This savory pumpkin humus is the perfect appetizer or snack for the remainder of the fall season! It takes less than 10 minutes to put together and stays fridge-fresh for an entire week. I love the subtle taste of the pumpkin (and I know my body loves all the additional nutrients and antioxidants). Topped with pomegranate and pepitas and served with veggie chips, this hummus is a creamy Fall take on the classic dip.

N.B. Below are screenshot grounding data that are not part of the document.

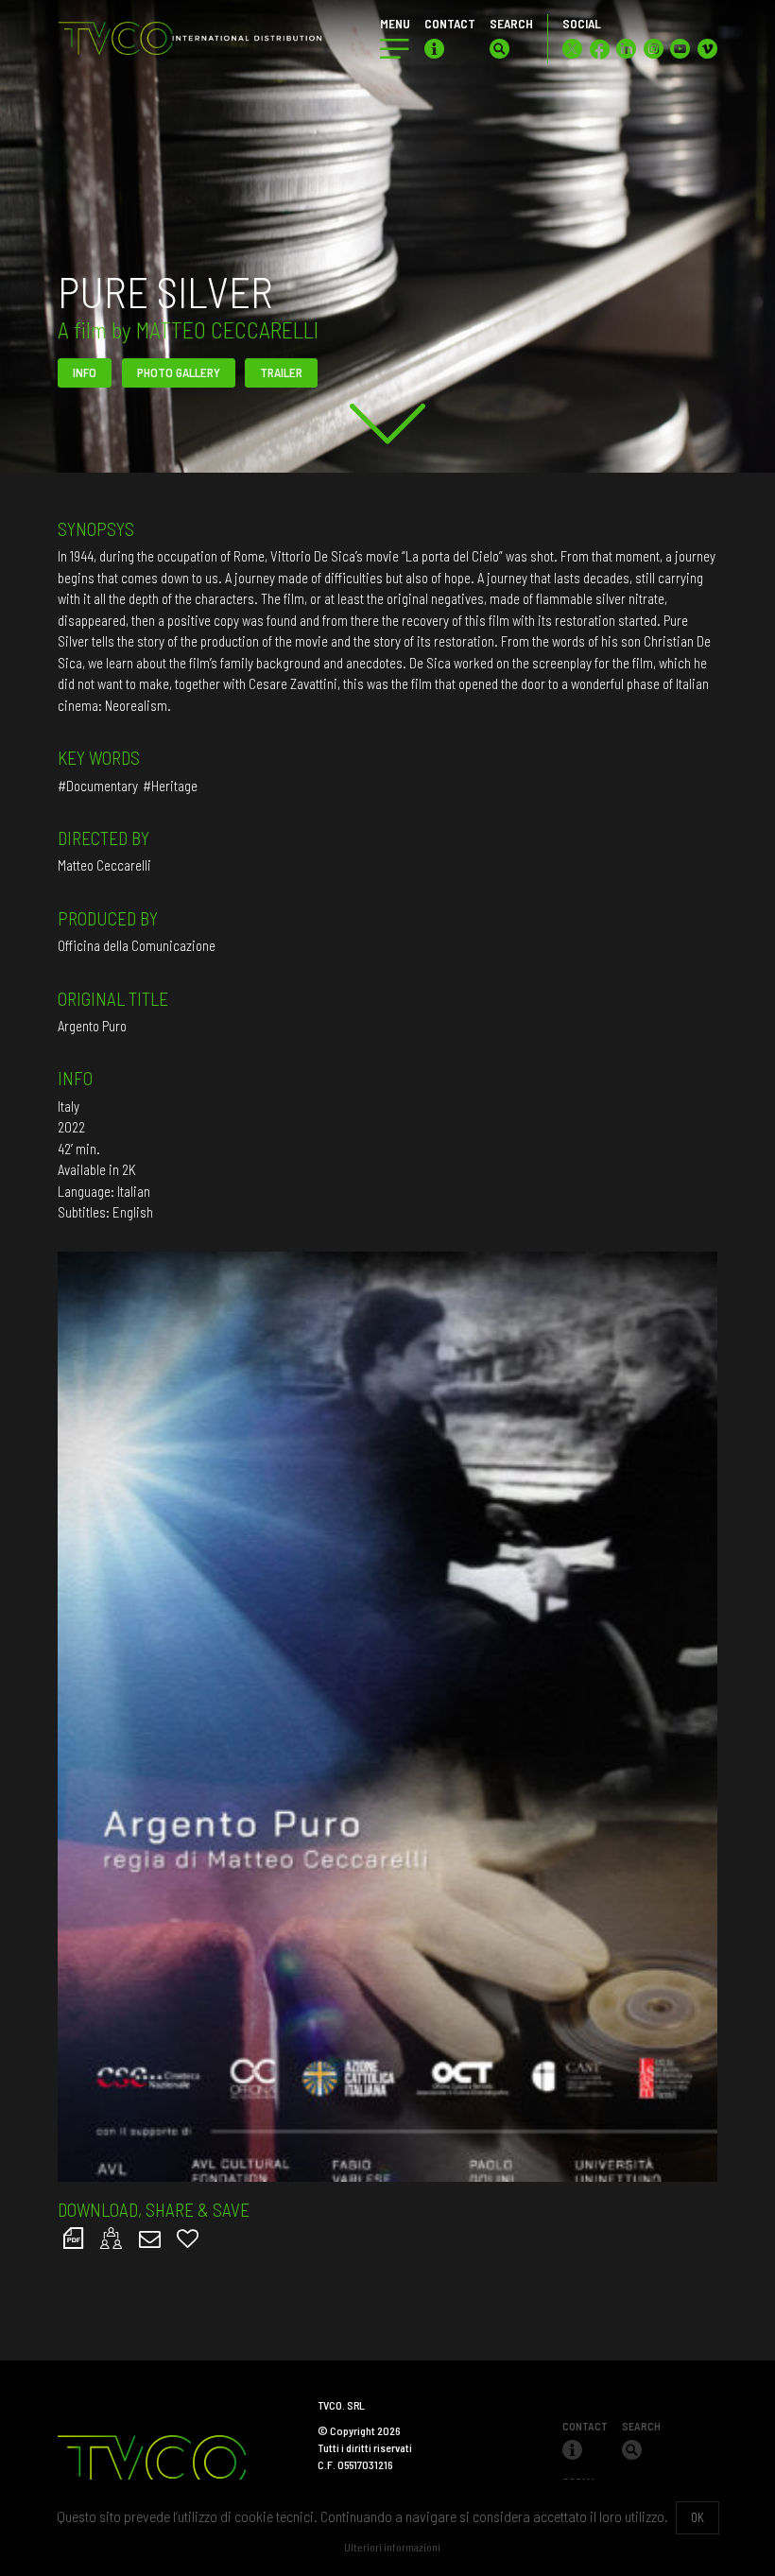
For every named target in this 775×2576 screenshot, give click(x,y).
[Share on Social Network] (111, 2237)
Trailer (281, 372)
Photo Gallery (178, 372)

Savory Pumpkin Hummus with Pomegranate Seeds and Pepitas
For the hummus:
- 15 oz organic chickpeas drained and rinsed
- 1 small baking pumpkin or 15 oz organic pumpkin puree
- 2 cloves garlic minced
- 1/2 lemon juiced
- 1/3 cup tahini
- 1/4 cup extra virgin olive oil
- 1 tbsp maple syrup
- 1/4 cup cold water
- 1 tsp ground cumin
- 1 tsp ground cinnamon
- Pinch of cayenne
- Salt and pepper to taste
- Fresh rosemary
- 3 tbsp pumpkin seeds
- 2 tbsp pomegranate seeds
- Preheat the oven to 400F and line a baking sheet with parchment paper. Cut the pumpkin from stem to end and pull the halves a part. Scoop out the seeds and most of the stringy bits.
- Place the cut side down on the baking sheet and roast until the pumpkin can easily be pierced (between 45-60 min depending on the size).
- Cool until you can safely handle the flesh and add to a food processor. Process until very smooth, around 3-5 minutes.
- Add 15 oz to your food processor and add all other ingredients (except for the pumpkin seeds, pomegranate and rosemary— those are for topping).
- Pulse until combined well and very smooth.
- To plate, add hummus to a bowl and top with pumpkin seeds, pomegranate, minced rosemary and a light drizzle of olive oil.